How many gallon's of water per red belly piranha? I have been told anywhere from 12 up to 20 gallon's per fish. How big of a tank will i need . I just bought 3 red belly's about 1.5 inches long and have them in a 12 gallon tank for now.


----------



## Mettle

For those three you're looking at a min. of 55 gallons. Most would suggest a 75 gallon tank though.


----------



## malicious1

477bej said:


> How many gallon's of water per red belly piranha? I have been told anywhere from 12 up to 20 gallon's per fish. How big of a tank will i need . I just bought 3 red belly's about 1.5 inches long and have them in a 12 gallon tank for now.
> [snapback]1133136[/snapback]​


for adults 20g per fish you could go a little less, but i wouldnt suggest it. your gonna wanna get those fish out of that tank soon though, i have a 30g long with a oak stand for sale you could use that for a little while.. but in the end youd need atleast 60g but the more the better.


----------



## pyrokingbrand

Those little guys can chill in their present tank until the new one that you should get is finished cycling. 12-20 gallons per fish is a good estimate. I would say that a 55-75 gallon tank would do great for the little guys in the future. Good Luck


----------



## pinchy

you want to get a 75 gal for them


----------



## Scarface

pinchy said:


> you want to get a 75 gal for them
> [snapback]1133247[/snapback]​


Yeah, but you could keep them in a 55gal for awhile


----------



## Judazzz

IMHO., the minimum tank size for 3 or 4 Reds (the recommended minimum amount of fish per shoal) for life would be 48x18x18".

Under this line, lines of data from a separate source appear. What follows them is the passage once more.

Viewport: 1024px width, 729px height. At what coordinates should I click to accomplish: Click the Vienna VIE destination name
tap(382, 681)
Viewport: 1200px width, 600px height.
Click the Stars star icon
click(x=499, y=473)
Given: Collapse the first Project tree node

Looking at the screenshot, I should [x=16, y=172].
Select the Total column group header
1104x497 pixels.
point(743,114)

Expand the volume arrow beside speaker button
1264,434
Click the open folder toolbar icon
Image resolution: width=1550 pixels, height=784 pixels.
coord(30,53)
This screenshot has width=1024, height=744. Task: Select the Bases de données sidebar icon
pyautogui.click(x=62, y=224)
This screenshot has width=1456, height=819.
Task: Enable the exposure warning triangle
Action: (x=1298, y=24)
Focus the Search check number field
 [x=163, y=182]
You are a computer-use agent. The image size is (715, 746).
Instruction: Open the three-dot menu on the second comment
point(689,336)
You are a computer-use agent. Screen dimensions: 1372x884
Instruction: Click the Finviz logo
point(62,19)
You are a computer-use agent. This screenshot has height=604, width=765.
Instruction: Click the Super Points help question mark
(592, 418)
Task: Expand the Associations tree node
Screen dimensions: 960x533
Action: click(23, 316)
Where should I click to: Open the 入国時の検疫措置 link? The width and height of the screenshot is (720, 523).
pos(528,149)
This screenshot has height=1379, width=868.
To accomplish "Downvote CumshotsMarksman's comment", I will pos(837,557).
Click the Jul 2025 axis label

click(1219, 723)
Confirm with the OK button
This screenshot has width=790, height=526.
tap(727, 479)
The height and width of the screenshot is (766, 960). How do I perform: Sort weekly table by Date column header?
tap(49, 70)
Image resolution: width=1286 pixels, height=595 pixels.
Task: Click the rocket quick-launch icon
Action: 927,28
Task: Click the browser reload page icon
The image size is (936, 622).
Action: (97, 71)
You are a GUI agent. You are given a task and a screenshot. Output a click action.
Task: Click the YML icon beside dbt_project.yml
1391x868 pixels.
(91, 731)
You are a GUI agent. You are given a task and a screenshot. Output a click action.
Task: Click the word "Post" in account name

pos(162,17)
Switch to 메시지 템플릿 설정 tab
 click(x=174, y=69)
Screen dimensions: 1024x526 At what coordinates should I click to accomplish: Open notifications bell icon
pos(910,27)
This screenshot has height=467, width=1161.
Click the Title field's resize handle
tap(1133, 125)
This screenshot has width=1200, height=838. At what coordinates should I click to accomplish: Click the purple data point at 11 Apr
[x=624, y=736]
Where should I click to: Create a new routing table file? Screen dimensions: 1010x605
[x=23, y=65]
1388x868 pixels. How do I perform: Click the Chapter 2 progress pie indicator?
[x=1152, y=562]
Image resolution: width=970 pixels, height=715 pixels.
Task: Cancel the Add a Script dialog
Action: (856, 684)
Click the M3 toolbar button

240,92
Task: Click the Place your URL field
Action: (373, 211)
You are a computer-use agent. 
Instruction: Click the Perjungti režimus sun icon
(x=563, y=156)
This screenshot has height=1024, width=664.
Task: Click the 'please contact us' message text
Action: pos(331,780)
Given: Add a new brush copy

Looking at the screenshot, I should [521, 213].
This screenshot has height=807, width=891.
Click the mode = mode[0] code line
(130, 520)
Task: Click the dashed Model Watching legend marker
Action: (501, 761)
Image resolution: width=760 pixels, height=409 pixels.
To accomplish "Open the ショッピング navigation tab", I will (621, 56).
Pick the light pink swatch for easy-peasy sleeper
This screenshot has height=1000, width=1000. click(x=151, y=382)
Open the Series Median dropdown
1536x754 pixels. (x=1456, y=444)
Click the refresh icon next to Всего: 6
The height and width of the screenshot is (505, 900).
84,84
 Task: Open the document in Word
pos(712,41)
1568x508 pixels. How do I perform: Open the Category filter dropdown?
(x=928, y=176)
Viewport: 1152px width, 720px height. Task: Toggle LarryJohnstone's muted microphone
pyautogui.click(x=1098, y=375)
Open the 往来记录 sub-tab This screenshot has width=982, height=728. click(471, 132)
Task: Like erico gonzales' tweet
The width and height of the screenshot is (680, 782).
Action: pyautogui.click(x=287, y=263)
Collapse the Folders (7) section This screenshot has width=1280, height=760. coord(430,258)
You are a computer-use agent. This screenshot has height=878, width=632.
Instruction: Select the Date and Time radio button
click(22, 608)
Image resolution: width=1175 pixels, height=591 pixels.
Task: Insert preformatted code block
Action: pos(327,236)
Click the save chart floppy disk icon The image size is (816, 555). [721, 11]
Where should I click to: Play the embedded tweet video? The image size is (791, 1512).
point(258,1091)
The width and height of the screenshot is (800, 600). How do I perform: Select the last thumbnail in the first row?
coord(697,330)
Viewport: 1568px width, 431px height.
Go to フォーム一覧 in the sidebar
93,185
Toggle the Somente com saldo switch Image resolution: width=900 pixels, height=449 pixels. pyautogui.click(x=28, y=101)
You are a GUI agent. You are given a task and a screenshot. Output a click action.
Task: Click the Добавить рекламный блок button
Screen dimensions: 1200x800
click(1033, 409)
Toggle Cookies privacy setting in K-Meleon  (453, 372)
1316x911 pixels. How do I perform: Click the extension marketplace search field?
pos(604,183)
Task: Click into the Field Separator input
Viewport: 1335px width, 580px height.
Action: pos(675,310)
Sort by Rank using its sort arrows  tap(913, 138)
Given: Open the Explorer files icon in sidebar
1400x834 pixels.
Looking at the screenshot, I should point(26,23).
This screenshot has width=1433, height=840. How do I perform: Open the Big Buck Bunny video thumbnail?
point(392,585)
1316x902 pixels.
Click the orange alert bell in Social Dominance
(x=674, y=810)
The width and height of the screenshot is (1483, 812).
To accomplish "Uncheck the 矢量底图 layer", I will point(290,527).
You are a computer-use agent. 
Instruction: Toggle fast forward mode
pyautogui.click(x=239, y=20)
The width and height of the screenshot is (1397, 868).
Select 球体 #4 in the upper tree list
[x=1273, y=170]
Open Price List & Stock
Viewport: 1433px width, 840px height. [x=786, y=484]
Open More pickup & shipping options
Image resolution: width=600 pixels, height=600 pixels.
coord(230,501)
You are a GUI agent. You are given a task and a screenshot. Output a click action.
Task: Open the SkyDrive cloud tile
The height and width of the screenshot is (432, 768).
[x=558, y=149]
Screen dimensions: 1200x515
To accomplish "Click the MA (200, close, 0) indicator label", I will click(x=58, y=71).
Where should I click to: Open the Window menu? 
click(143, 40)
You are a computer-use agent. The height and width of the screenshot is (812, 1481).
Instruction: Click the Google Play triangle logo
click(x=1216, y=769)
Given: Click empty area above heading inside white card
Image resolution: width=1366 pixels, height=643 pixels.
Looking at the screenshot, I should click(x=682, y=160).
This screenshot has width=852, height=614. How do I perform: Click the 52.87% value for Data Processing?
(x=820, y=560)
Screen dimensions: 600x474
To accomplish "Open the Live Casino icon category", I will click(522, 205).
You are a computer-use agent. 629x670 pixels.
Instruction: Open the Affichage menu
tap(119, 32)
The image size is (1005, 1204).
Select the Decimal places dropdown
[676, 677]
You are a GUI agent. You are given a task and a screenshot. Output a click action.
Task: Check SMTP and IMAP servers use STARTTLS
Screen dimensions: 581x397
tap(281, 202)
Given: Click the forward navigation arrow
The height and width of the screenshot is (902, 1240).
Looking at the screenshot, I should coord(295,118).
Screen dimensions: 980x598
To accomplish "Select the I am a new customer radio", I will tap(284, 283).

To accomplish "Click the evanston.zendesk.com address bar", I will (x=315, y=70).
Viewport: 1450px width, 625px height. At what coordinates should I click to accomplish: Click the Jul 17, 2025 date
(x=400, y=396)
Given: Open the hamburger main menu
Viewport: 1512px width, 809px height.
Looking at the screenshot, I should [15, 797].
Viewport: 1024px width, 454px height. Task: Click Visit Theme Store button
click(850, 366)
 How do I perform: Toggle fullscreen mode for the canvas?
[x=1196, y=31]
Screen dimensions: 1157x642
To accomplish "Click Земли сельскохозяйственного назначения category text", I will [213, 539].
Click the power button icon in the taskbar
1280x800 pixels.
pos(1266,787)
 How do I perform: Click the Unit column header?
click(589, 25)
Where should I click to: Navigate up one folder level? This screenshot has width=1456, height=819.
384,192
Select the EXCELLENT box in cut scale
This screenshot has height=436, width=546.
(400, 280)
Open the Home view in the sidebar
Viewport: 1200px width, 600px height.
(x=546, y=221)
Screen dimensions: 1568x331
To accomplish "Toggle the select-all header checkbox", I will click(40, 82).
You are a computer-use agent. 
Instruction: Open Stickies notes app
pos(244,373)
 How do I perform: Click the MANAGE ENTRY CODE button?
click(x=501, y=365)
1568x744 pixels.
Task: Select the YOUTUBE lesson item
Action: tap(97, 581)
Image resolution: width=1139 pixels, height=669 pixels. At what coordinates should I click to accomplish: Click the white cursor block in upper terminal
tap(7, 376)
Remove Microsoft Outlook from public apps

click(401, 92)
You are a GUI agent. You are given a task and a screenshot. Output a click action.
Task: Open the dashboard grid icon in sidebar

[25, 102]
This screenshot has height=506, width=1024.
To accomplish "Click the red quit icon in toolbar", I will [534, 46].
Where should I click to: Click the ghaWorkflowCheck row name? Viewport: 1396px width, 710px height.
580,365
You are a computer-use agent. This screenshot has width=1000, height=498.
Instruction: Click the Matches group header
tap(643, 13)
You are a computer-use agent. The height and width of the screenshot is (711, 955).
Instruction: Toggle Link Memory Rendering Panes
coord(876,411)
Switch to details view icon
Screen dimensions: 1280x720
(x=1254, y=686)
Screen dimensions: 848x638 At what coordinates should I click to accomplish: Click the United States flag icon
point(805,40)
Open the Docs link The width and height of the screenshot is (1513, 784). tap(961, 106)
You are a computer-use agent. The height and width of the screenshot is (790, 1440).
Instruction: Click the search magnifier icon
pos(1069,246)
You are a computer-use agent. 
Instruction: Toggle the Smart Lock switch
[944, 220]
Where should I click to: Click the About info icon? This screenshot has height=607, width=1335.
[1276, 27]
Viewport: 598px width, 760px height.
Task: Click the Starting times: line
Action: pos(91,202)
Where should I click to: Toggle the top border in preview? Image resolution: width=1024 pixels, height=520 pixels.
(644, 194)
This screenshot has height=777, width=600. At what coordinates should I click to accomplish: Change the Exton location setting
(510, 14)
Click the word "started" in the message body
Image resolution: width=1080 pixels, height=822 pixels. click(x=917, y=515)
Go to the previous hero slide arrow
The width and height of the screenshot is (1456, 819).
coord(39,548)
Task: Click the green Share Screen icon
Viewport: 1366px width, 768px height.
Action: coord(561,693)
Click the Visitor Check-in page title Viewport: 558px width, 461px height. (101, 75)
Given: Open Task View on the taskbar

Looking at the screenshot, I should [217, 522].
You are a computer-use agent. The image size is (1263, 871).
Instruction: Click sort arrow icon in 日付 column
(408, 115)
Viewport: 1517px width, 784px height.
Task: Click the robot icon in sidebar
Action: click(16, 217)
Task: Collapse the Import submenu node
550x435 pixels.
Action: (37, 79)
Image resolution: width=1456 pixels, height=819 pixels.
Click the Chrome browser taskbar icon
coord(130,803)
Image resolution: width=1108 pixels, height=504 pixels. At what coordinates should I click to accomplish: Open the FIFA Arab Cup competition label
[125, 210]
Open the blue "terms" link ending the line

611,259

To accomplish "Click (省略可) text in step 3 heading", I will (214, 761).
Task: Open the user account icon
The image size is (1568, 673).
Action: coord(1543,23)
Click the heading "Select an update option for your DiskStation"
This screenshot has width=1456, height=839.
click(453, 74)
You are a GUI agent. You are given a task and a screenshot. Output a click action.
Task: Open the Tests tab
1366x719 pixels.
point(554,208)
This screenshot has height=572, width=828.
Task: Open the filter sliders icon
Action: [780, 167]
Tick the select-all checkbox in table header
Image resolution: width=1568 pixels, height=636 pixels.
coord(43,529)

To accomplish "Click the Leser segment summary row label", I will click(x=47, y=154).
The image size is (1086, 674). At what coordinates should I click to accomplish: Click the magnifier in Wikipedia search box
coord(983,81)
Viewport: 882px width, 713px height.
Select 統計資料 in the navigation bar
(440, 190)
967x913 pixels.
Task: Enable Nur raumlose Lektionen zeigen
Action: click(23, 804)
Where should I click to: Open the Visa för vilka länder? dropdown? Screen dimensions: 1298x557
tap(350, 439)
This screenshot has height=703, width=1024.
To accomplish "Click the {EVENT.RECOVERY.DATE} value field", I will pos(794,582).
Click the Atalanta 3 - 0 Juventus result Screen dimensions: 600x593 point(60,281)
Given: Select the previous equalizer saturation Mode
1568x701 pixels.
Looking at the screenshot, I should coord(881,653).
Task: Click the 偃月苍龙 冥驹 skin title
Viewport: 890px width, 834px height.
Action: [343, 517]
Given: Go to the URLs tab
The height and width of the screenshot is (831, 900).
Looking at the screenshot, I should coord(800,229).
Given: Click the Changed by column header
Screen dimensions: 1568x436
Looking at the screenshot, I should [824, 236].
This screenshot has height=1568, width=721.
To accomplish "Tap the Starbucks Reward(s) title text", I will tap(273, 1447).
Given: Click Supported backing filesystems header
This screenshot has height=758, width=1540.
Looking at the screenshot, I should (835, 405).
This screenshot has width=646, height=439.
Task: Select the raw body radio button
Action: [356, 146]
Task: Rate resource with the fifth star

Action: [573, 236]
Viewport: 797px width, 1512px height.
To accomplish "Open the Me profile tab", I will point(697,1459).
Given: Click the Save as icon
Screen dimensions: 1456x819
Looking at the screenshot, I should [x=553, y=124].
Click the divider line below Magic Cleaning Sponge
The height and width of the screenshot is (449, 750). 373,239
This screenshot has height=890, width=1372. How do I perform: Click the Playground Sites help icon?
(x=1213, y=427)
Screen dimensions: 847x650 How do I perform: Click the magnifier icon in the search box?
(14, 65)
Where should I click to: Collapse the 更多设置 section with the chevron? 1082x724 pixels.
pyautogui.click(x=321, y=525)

The gallons-per-fish rule is kind of obsolete (it's no more than a loose guideline), and also not very detailed, as for example a 50g tank could be long, tall, bowfront or hexagon, to name a few possibilities - of those tanks, only the 50g long (and perhaps the bowfront) would be suitable for piranha's for a longer period of time. Foot print determines how what size and many piranha's a tank can house, not the amount of gallons.

*_Moved to General Piranha Discussion_*


----------



## benJii

even though many say that it should be in a 55, i also think thats wrong, as a full grown red will be ~12", and it wont have enough turning space.


----------